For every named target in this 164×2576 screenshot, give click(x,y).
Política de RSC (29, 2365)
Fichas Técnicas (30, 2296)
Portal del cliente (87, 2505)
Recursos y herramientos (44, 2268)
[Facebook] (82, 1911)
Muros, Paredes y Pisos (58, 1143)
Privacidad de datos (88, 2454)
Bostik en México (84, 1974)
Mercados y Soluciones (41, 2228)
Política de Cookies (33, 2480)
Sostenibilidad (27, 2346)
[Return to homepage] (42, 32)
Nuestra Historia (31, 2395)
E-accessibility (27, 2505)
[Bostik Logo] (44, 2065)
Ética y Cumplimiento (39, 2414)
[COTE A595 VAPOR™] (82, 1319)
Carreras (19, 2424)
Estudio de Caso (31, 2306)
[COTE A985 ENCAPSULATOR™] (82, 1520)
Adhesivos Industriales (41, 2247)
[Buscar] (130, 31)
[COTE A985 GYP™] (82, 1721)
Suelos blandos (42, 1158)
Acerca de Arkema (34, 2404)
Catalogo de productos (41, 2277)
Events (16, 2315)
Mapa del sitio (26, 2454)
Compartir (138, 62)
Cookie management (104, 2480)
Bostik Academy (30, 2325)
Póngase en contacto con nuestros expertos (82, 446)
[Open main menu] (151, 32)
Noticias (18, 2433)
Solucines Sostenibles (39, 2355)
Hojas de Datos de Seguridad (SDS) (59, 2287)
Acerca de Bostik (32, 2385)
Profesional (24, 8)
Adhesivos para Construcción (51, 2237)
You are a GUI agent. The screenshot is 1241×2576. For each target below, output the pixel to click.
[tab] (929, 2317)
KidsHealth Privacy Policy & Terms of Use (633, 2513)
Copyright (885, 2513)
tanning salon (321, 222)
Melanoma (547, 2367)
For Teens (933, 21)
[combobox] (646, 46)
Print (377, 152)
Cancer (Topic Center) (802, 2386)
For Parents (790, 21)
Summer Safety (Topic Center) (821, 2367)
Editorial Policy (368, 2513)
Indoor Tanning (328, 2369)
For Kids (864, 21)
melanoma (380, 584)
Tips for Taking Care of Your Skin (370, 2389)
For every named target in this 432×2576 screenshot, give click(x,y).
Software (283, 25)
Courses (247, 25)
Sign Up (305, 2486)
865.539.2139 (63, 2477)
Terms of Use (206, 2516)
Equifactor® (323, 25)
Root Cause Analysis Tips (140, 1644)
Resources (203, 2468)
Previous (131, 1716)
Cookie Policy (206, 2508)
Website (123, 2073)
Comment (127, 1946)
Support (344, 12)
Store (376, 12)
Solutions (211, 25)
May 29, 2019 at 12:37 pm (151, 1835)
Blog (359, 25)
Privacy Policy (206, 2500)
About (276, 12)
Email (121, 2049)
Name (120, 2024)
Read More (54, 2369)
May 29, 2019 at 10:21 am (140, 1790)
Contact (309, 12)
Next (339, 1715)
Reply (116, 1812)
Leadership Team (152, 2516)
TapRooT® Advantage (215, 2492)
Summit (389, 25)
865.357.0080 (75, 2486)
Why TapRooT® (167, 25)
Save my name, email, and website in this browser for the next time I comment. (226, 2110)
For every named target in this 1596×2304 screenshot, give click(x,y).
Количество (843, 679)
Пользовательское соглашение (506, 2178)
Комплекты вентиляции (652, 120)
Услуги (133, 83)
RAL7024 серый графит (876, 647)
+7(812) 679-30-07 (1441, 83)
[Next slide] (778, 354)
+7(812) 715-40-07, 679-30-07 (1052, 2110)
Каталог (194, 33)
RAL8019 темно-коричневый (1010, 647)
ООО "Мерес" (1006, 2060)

•••

**Work to complete**
Reproduce each line in the listing above that mentions the string "give".

**Solved problem**
For every named target in this 164×2576 screenshot, give click(x,y).
For every named target in this 432×2576 screenshot, give click(x,y).
For every named target in this 1596×2304 screenshot, give click(x,y).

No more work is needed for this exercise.